Graph Embedding in the Graph Fractional Fourier Transform Domain
This work addresses the problem of capturing latent structural features in graph representation learning for researchers and practitioners, but it is incremental as it builds upon existing GEFFE approaches.
The paper tackled the limited expressiveness of traditional spectral graph embedding methods by extending the generalized frequency filtering embedding into fractional domains using the graph fractional Fourier transform, resulting in the GEFRFE method that significantly enhances classification performance on six benchmark datasets.
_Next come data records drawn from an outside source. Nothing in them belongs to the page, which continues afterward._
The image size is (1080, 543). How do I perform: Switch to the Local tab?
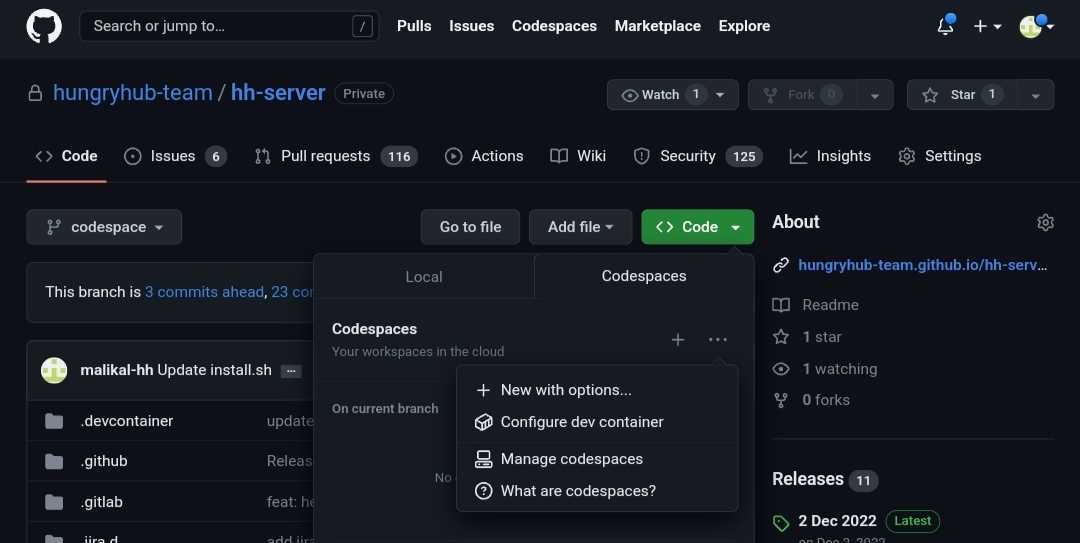tap(424, 277)
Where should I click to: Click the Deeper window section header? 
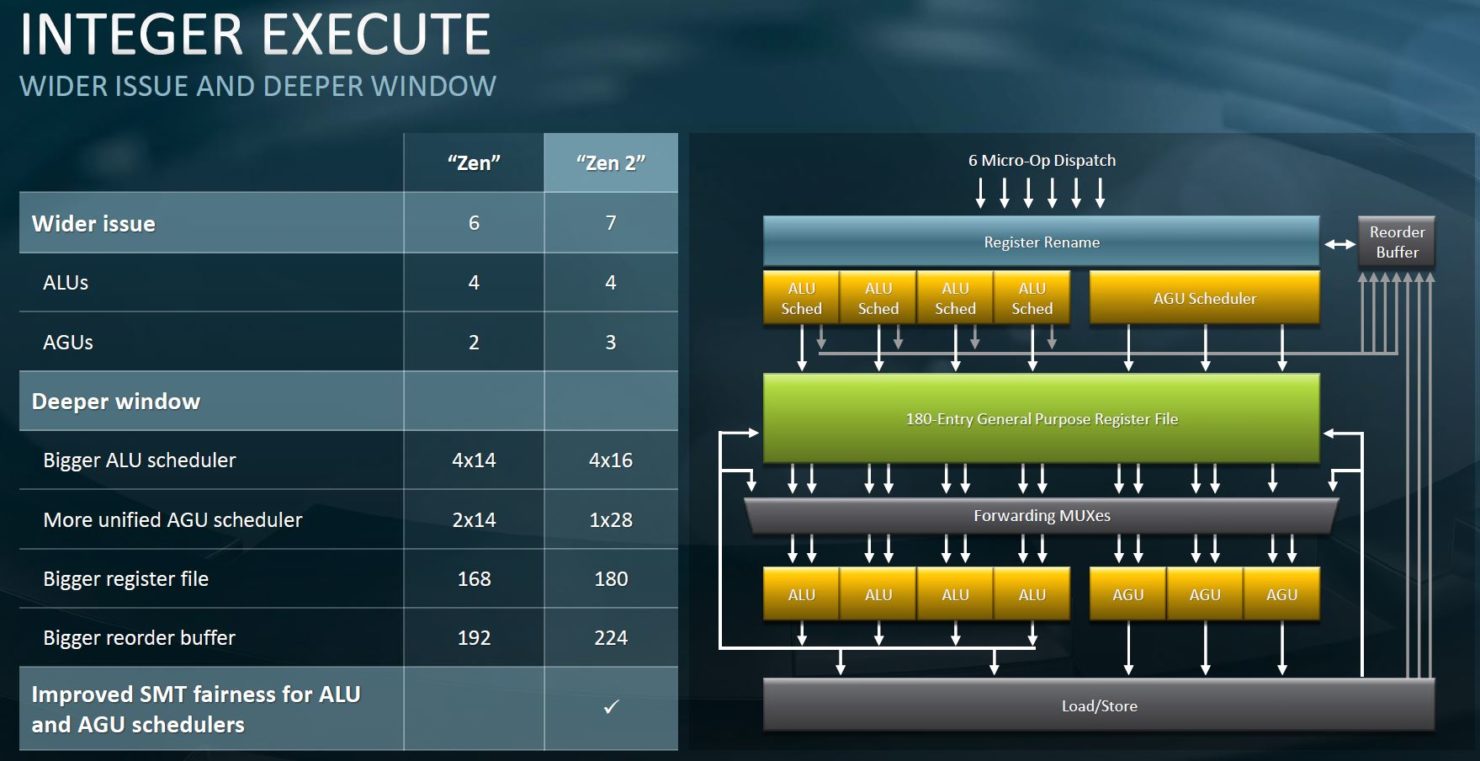pyautogui.click(x=116, y=401)
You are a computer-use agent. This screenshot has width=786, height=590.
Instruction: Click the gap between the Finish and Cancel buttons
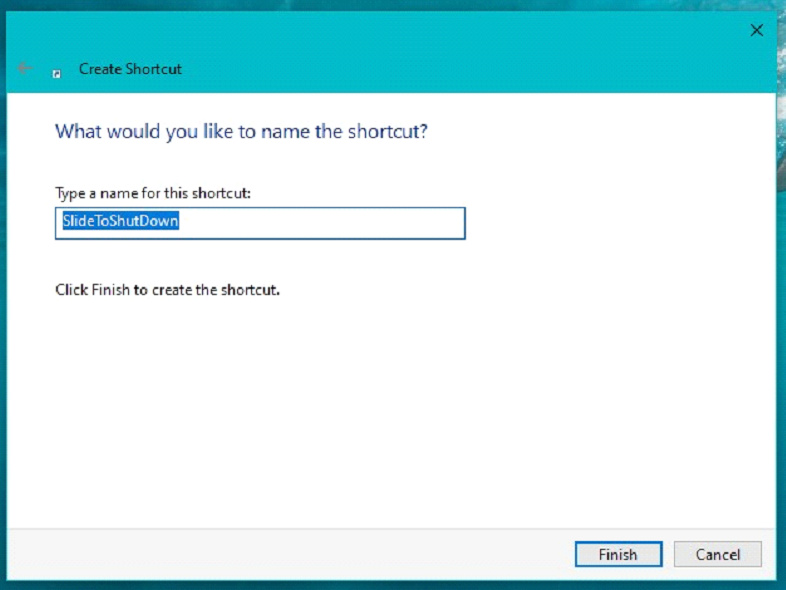(x=668, y=554)
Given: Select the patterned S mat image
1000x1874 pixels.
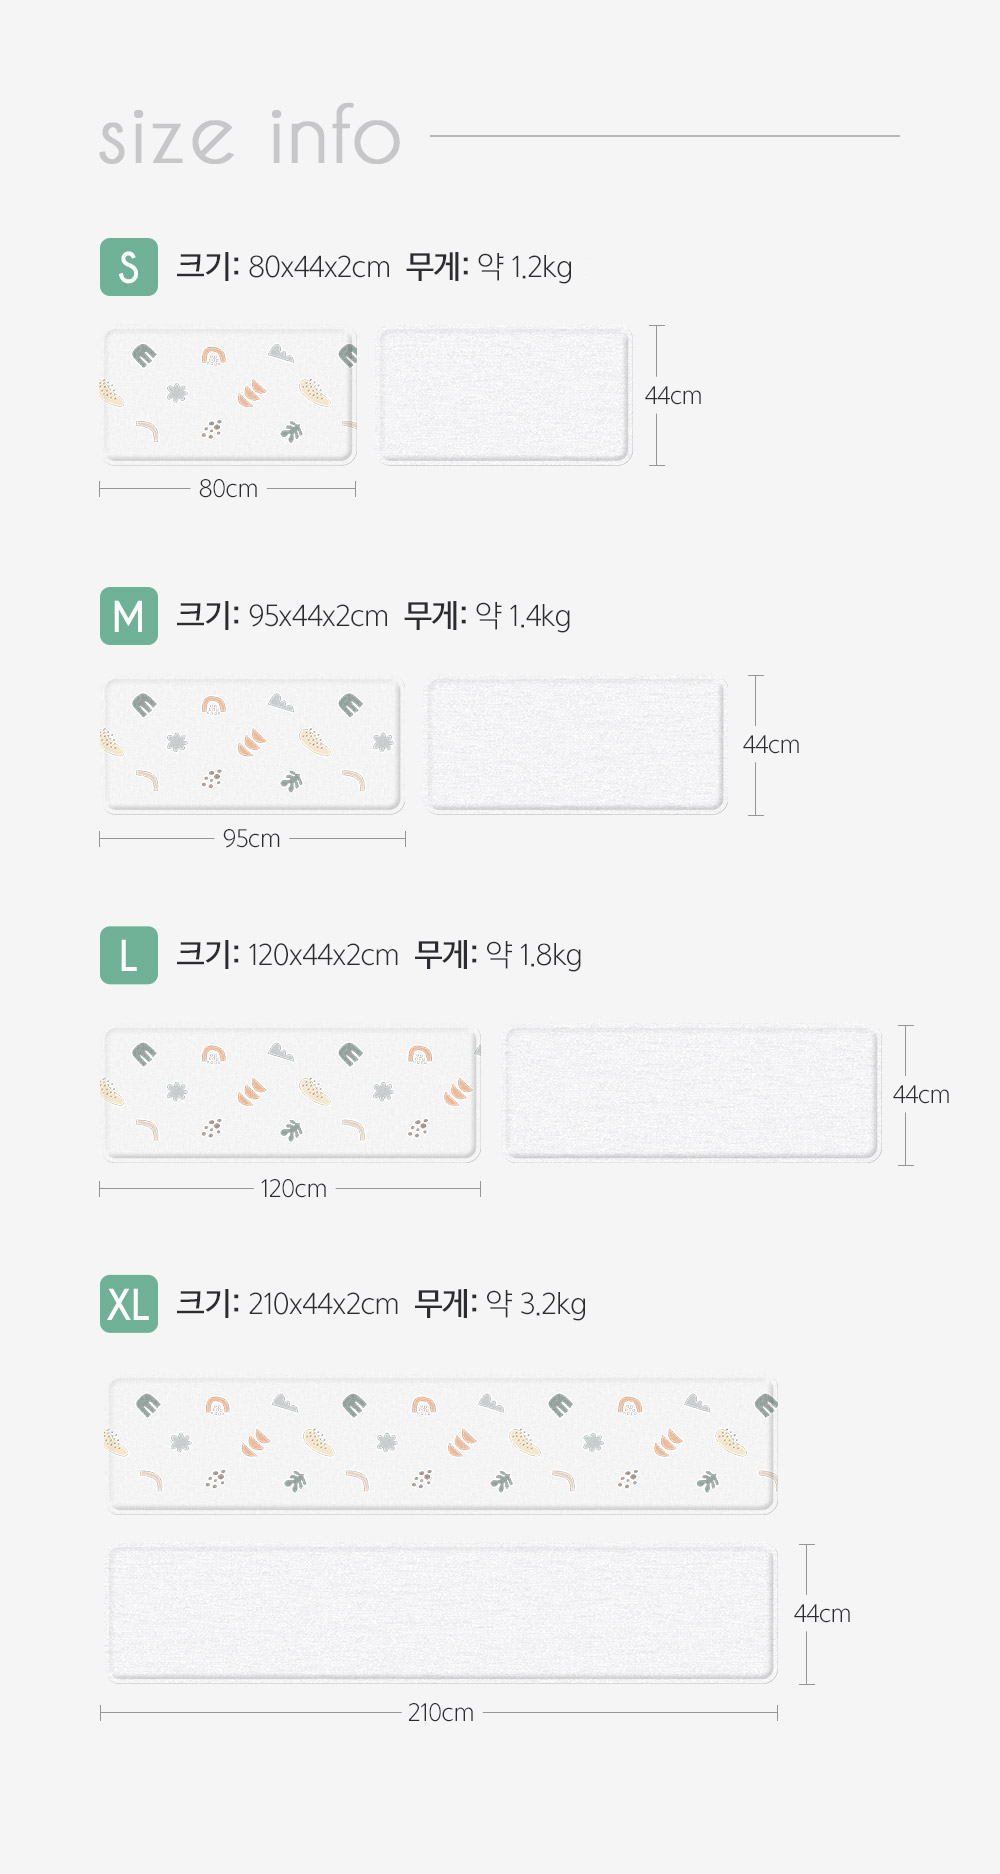Looking at the screenshot, I should 229,396.
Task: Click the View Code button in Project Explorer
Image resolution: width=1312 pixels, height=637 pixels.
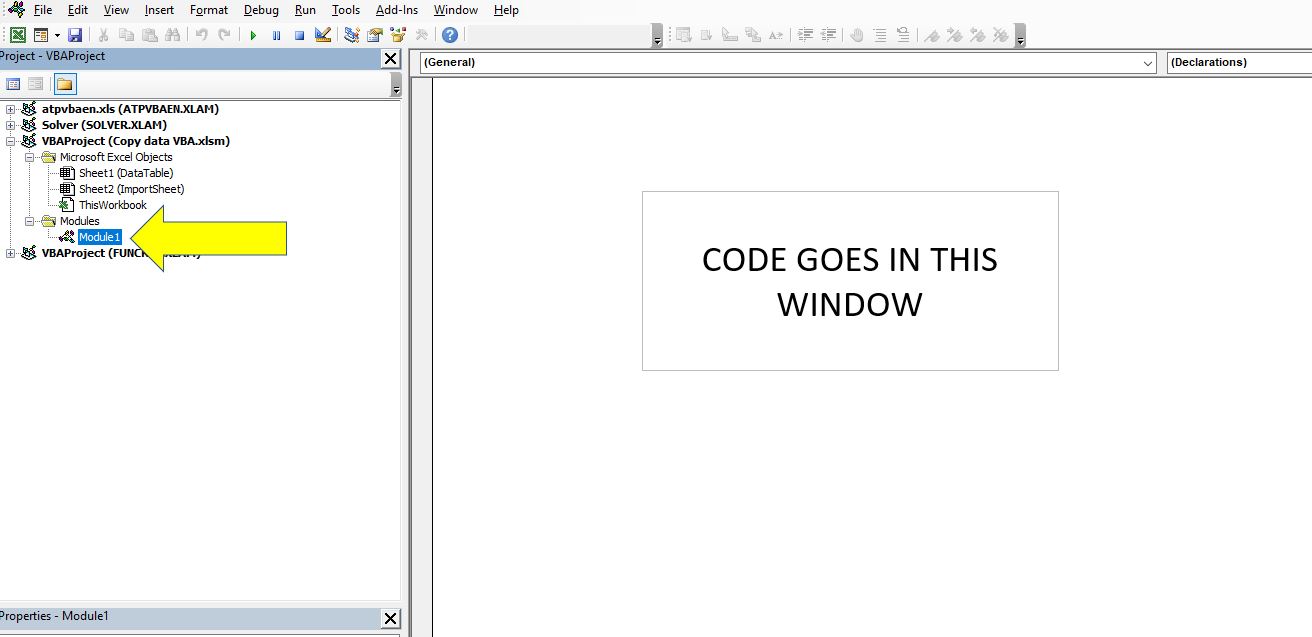Action: [12, 84]
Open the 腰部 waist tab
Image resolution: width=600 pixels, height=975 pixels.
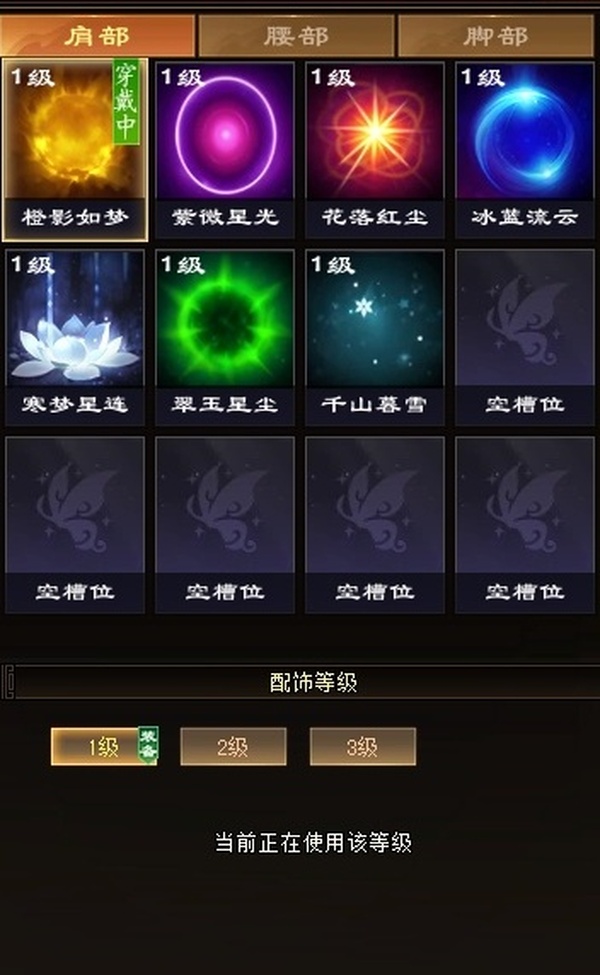click(x=296, y=35)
Spectral graph embedding plays a critical role in graph representation learning by generating low-dimensional vector representations from graph spectral information. However, the embedding space of traditional spectral embedding methods often exhibit limited expressiveness, failing to exhaustively capture latent structural features across alternative transform domains. To address this issue, we use the graph fractional Fourier transform to extend the existing state-of-the-art generalized frequency filtering embedding (GEFFE) into fractional domains, giving birth to the generalized fractional filtering embedding (GEFRFE), which enhances embedding informativeness via the graph fractional domain. The GEFRFE leverages graph fractional domain filtering and a nonlinear composition of eigenvector components derived from a fractionalized graph Laplacian. To dynamically determine the fractional order, two parallel strategies are introduced: search-based optimization and a ResNet18-based adaptive learning. Extensive experiments on six benchmark datasets demonstrate that the GEFRFE captures richer structural features and significantly enhance classification performance. Notably, the proposed method retains computational complexity comparable to GEFFE approaches.